What you need to do: Copy the following records word for word, leaving out the pictures.

Data supplied:
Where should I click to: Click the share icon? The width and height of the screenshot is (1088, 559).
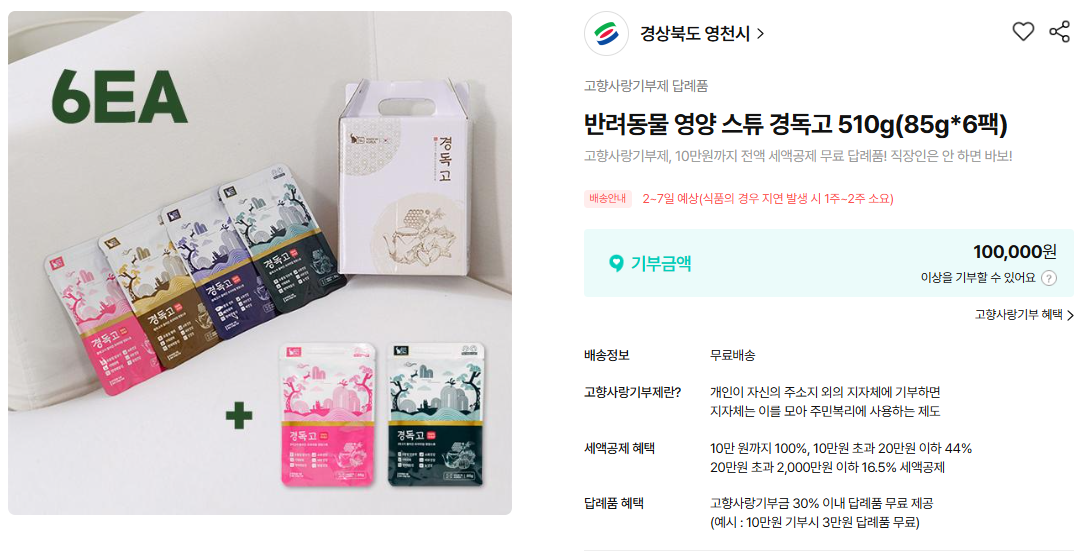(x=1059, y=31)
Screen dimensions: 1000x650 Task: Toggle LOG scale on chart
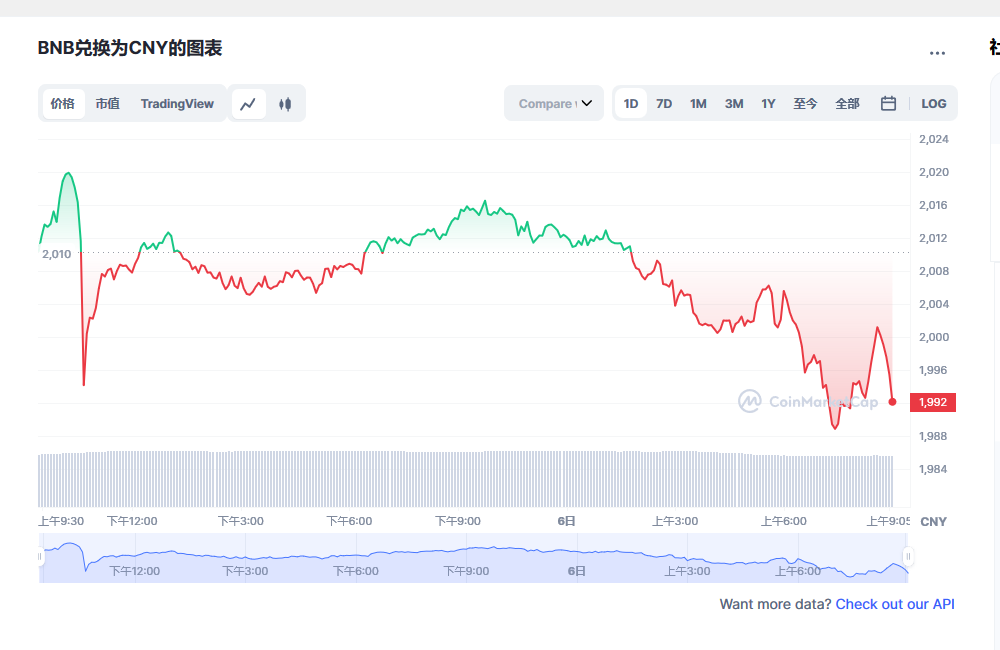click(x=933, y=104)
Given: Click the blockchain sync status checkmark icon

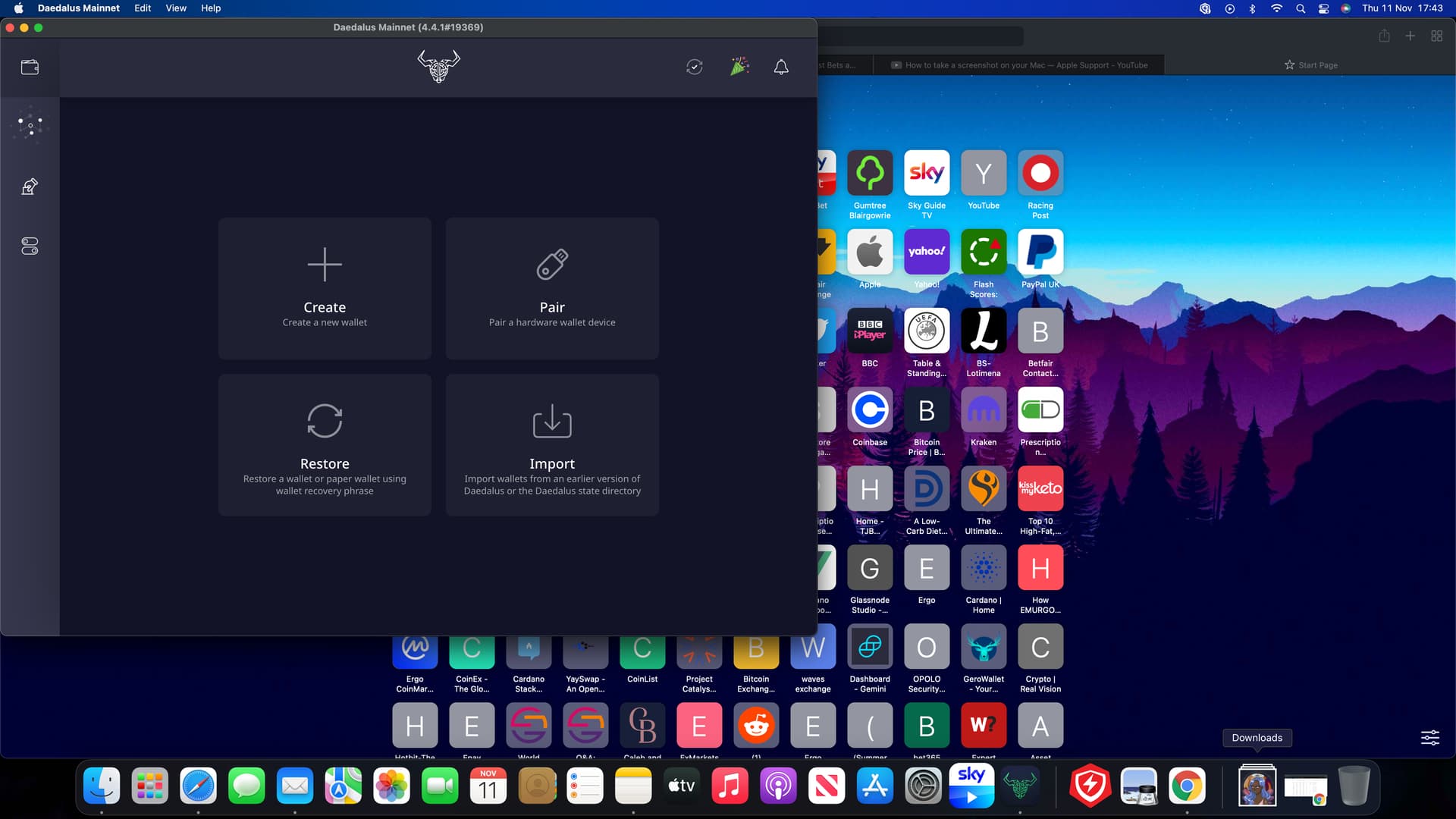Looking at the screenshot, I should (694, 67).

Solution for this task:
Where should I click to: Click the share icon? The width and height of the screenshot is (1088, 559).
(x=1059, y=31)
Screen dimensions: 1000x650 Task: Toggle LOG scale on chart
click(x=933, y=104)
Given: Click the blockchain sync status checkmark icon

Looking at the screenshot, I should (694, 67).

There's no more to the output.